** Task to complete **
Leaving out the pictures, return each line of the entries from the first through the line with "Given: Go to Step 1 Initial Data", and only those lines.

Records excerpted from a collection
·····

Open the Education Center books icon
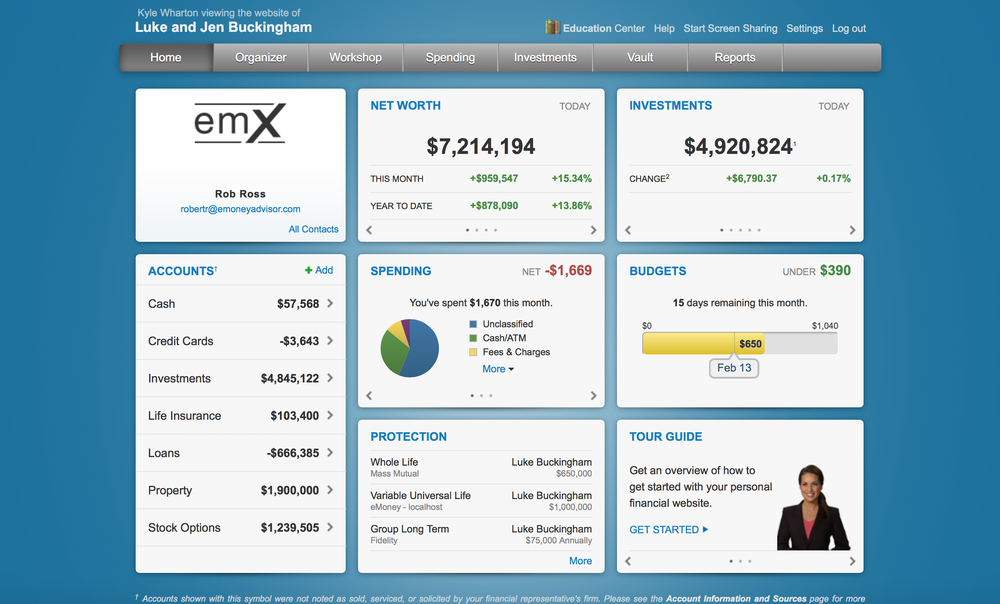Viewport: 1000px width, 604px height. tap(552, 28)
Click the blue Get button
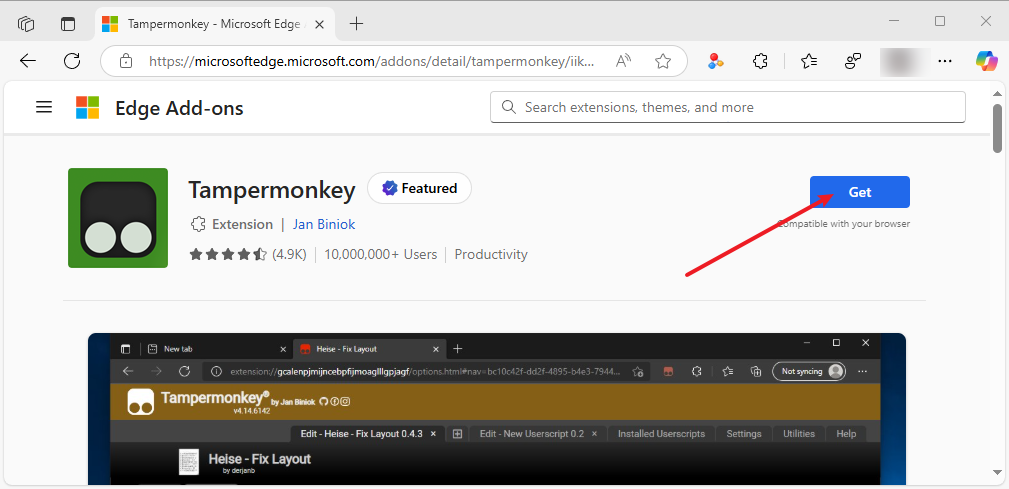Screen dimensions: 1009x489 coord(859,192)
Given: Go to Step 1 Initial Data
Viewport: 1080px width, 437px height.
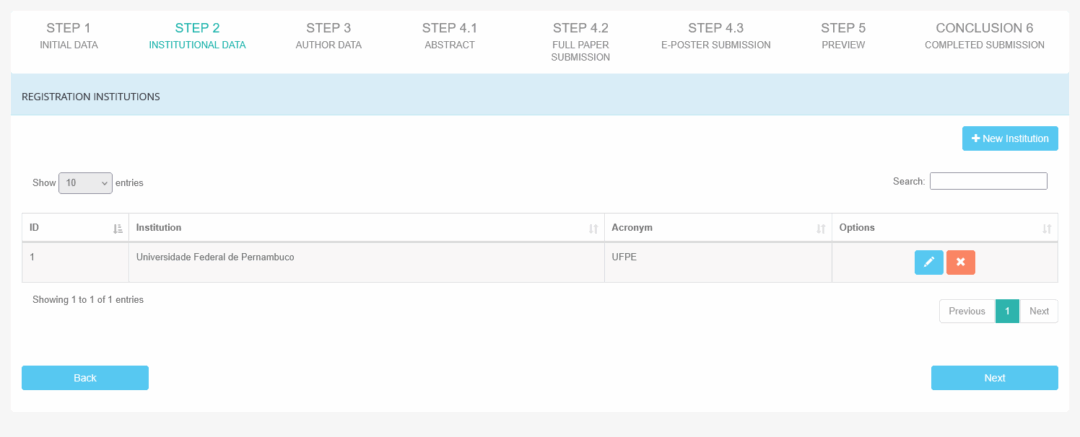Looking at the screenshot, I should [69, 36].
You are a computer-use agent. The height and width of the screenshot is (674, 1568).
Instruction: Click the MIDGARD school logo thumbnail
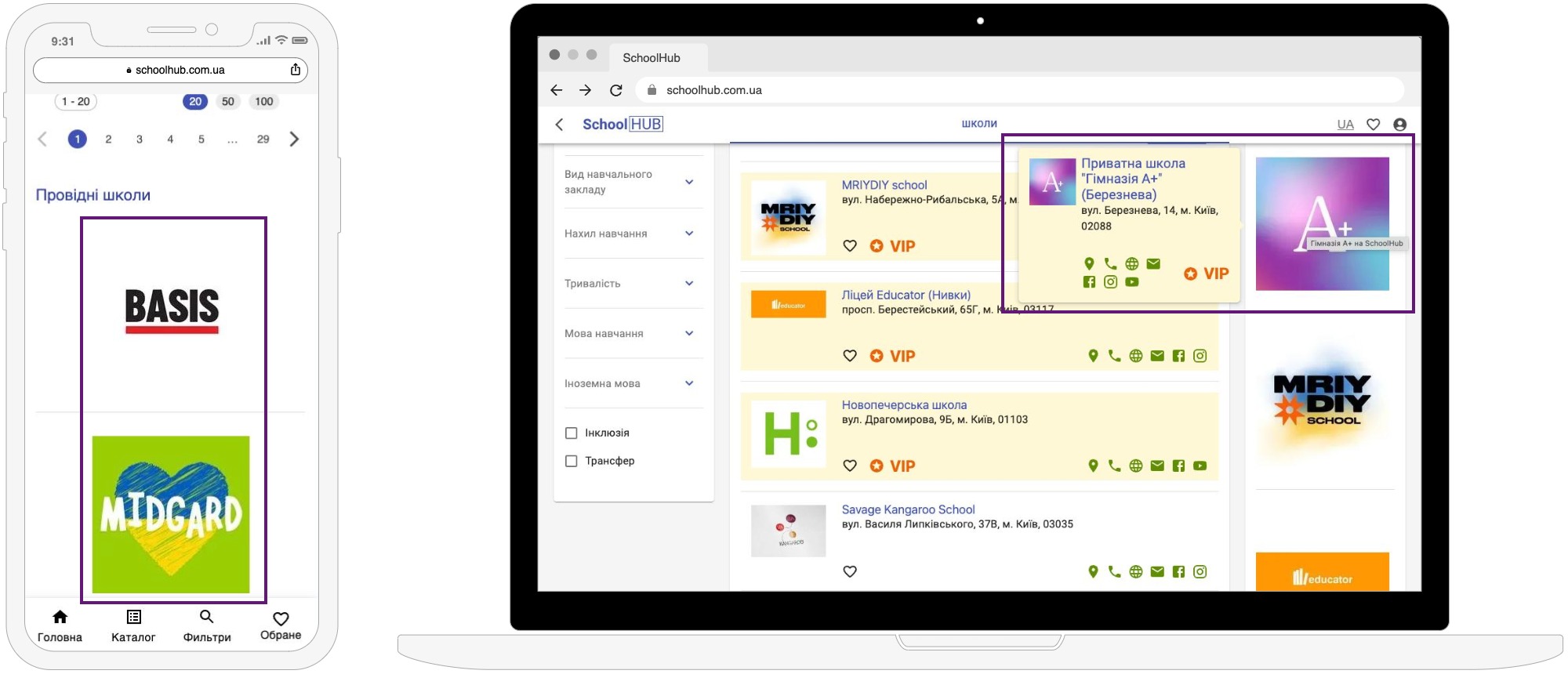[171, 514]
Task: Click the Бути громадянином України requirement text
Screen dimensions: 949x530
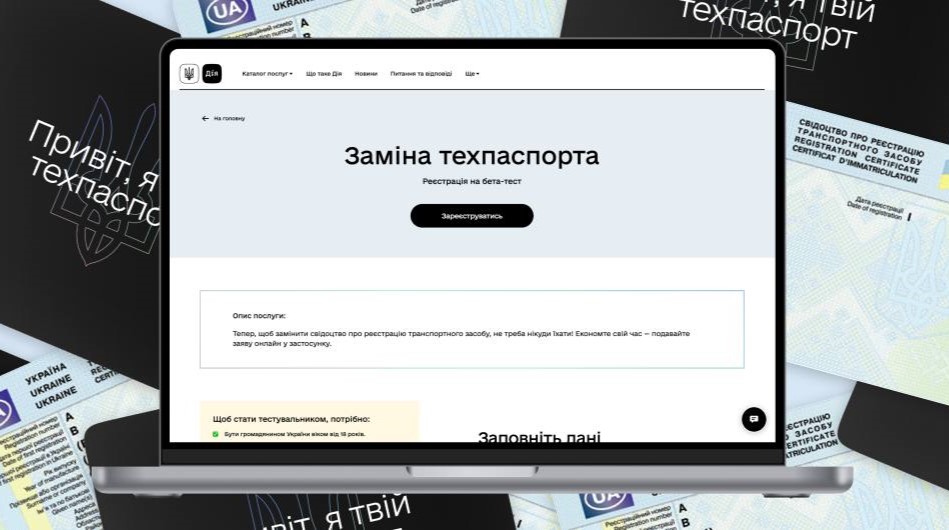Action: (x=295, y=434)
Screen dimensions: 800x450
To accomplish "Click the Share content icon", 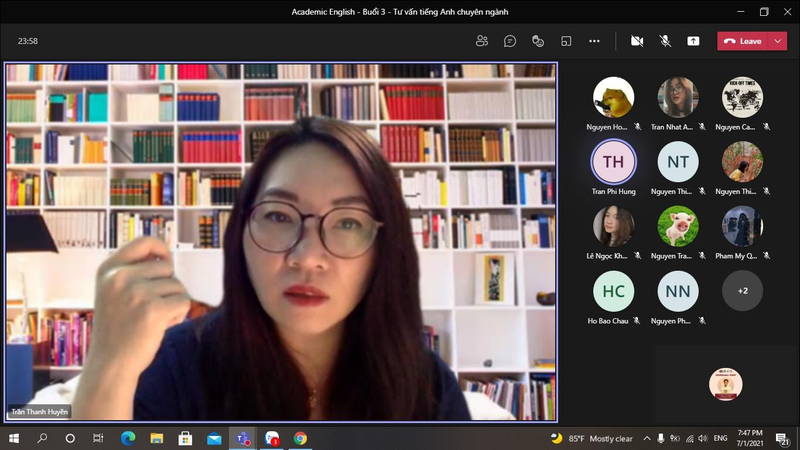I will [693, 41].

·····

** Response to this exercise **
Open the Education Center books icon
Viewport: 1000px width, 604px height. tap(552, 28)
Click the blue Get button
Screen dimensions: 1009x489 coord(859,192)
Given: Go to Step 1 Initial Data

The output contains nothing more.